Aug 12, 2019
The issue of migration allows Trump to show off his imperial power in front of the cameras, and to cover up with much fuss a series of failures. His latest "achievement" has been to force Guatemala - a country on the verge of collapse and mired in a humanitarian and institutional crisis - into becoming a temporary prison for those seeking asylum in the US.
Guatemala will receive hundreds of deported migrants. The country has been designated as the hell where the concentration camps for migrants will be located, conveniently out of the reach of US courts of justice. Guatemala is thus to become a Tropical Turkey, the country where asylum requests will be brought together, so that the brutality can be carried out offshore.
This is the country with the longest, uninterrupted track record of control and repression of internally displaced persons in Central America. The country which in the past has carried out experiments such as the razed-land policies, or the State terror laboratories called "model villages" which as part of the dispossessing and genocidal policies that forty years ago killed more than 250,000 people. Today this is being repeated.
Central America as a region offers powerful evidence of the complete failure of the economic policies that have benefited a few powerful countries in the world and sacrificed the most vulnerable ones.
The silence of the international community speaks volumes. The accomplices to the Central American calamity are on both sides of the Atlantic Ocean. The Mediterranean and the Arizona desert tragedies both have similar causes, and the response to both is the same. Multilateral institutions have failed the world's poor and vulnerable, and the current international trade model only favours the perpetrators of the forthcoming global environmental catastrophe and their accomplices.
The US, Canada, China and Europe are the world powers which have contributed to the fast deterioration of the quality of life of Central Americans through exploitation schemes and political pressure. From the destruction of local economies as a result of the signing of the Dominican Republic-Central America Free Trade Agreement (DR-CAFTA), to the reinforcement of commercial policies which avoid compliance with human rights, and to the Association Agreement between the European Union and Central America, which protects and consolidates the domination and control by large corporations of the energy matrix of Central American countries.

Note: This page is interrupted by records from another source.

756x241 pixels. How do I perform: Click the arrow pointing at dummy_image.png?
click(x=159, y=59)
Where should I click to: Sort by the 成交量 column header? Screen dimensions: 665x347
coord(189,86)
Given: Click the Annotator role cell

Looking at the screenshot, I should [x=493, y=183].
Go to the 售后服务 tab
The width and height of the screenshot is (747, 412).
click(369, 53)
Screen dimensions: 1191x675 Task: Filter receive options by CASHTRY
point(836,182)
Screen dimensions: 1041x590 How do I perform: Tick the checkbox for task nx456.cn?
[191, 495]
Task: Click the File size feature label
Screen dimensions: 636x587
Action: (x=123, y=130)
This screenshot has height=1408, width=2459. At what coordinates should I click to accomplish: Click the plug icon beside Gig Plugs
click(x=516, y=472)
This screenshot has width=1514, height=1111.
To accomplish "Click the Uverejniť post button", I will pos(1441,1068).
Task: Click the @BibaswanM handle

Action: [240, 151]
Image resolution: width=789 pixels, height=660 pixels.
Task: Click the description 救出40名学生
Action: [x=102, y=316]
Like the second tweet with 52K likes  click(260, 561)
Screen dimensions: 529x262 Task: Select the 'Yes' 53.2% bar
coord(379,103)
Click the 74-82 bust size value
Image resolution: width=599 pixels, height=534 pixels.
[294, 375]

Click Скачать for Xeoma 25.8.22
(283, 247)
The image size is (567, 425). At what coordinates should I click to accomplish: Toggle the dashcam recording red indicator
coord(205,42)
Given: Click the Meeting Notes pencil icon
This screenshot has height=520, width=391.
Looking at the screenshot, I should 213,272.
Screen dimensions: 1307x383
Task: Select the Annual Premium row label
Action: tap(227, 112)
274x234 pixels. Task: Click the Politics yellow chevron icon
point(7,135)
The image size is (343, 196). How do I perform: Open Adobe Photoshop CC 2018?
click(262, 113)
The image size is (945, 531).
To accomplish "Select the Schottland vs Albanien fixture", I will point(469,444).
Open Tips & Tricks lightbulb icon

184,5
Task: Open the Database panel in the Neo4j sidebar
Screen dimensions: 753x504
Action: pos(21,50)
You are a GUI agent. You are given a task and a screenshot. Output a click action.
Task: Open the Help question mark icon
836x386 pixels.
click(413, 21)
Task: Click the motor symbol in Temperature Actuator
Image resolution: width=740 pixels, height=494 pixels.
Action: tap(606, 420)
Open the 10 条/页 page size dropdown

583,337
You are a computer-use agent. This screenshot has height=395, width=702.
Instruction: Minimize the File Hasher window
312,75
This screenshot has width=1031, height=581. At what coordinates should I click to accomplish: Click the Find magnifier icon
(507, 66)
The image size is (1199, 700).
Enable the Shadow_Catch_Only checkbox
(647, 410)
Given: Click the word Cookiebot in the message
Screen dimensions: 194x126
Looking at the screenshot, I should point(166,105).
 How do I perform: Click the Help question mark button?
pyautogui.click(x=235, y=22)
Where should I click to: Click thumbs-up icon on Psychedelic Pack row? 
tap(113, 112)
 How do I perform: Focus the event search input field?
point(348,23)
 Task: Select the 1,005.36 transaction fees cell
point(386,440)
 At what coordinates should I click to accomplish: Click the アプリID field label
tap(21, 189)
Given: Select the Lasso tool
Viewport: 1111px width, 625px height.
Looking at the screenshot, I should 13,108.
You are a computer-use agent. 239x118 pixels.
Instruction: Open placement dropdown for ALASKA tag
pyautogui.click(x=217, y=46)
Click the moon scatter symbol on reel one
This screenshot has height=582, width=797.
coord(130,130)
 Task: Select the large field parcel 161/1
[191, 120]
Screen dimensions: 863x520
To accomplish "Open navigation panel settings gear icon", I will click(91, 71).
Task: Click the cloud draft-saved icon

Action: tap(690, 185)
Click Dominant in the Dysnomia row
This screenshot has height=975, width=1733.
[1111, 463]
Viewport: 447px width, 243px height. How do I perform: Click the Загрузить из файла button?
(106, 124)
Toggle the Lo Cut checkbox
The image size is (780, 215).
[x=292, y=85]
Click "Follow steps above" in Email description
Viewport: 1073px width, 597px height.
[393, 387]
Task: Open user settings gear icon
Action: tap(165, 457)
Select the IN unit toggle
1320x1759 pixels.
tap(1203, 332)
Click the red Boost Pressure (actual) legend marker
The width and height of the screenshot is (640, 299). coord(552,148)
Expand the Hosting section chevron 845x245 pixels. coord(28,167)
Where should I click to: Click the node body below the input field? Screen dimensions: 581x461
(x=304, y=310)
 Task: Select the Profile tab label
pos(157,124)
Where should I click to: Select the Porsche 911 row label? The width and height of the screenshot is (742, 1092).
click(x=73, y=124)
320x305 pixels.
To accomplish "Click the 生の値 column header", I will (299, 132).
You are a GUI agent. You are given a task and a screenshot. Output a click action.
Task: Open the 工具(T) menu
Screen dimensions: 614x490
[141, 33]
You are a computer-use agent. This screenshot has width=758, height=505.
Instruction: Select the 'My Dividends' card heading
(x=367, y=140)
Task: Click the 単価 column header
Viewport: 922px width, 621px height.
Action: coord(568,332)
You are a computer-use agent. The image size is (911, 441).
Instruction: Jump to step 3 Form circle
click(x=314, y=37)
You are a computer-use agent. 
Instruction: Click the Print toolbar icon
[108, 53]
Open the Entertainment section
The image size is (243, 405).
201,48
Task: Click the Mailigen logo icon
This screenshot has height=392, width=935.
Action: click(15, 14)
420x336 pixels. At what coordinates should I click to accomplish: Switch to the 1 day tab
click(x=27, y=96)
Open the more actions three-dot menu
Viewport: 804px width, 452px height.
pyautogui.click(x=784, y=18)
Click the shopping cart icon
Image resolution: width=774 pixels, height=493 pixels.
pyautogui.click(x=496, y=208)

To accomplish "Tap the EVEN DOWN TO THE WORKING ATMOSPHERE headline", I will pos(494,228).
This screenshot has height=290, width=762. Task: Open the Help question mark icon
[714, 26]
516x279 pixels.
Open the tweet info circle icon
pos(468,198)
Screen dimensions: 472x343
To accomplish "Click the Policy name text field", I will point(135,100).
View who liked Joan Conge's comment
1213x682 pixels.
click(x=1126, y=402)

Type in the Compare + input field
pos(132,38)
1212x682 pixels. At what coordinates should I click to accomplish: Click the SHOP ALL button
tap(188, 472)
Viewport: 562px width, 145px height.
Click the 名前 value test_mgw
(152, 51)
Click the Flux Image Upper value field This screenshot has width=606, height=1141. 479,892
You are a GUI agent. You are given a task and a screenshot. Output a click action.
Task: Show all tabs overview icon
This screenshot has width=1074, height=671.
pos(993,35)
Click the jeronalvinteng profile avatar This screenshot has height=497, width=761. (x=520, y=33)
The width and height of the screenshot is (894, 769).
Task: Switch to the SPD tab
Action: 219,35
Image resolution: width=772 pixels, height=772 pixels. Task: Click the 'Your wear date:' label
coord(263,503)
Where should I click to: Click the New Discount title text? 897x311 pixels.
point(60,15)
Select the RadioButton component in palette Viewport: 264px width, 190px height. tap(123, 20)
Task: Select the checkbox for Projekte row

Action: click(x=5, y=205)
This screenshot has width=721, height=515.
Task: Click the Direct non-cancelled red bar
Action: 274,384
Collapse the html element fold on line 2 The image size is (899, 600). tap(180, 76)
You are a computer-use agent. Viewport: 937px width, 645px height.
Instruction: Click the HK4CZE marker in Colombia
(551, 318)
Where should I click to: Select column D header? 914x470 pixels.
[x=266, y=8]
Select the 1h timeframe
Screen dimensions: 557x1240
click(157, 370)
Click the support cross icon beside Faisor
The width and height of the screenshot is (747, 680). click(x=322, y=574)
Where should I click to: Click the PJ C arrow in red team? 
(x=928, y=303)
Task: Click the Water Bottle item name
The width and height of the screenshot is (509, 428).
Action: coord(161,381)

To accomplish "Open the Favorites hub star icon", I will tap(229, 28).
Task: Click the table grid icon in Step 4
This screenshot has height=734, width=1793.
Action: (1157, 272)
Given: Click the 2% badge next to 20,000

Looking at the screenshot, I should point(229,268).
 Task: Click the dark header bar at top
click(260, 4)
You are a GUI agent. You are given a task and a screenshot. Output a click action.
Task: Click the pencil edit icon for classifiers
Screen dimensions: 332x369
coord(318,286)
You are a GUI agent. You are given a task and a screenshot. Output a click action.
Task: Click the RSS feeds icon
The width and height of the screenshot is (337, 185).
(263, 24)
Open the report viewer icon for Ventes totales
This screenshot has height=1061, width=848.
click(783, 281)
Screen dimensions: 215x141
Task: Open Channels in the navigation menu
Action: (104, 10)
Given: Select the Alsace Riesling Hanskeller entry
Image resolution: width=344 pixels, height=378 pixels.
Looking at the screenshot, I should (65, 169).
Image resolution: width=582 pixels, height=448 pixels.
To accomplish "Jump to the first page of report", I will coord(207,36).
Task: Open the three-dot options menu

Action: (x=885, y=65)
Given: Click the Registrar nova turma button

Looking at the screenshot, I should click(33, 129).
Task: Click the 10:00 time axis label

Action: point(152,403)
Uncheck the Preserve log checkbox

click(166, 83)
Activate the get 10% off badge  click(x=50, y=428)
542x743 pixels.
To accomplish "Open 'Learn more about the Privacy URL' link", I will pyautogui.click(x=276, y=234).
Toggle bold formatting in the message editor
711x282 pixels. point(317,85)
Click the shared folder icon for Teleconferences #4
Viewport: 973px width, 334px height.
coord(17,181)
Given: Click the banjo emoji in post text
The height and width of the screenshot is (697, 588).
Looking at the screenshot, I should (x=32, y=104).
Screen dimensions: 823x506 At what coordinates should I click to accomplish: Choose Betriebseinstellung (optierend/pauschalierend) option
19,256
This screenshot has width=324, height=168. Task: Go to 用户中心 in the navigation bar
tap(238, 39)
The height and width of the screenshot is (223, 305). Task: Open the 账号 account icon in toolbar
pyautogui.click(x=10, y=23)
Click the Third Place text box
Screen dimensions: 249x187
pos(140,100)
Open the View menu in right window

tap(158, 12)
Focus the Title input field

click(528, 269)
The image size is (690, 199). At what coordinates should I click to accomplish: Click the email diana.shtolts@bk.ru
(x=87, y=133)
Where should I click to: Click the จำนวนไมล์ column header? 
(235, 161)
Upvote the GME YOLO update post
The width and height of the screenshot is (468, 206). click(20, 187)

Could the region this time be the space for testing a set of policies precisely in the opposite direction? Could progressive forces on both sides of the Atlantic dare to push for a Green New Deal for Central America as a response to the current crisis?
Would it be possible for the developed world to imagine a moratorium for the countries which are the most unequal, violent and vulnerable to climate change, allowing their people enough flexibility to exceptionally apply another economic model? Clean energy? Decent jobs? Native seeds?
Central America accounts for 7% of the world's biodiversity despite its small size. It leads the ranking of the most unequal countries in the world and of the poorest countries in the Americas, and it is home to four of the fifty most violent cities in the world. If economic slowdown is added to extreme vulnerability to climate change, lack of active public inclusion policies for women and marked racism to indigenous and Afro-descendant populations, it is obvious that the number of people willing to migrate to the North, even risking everything, will only increase.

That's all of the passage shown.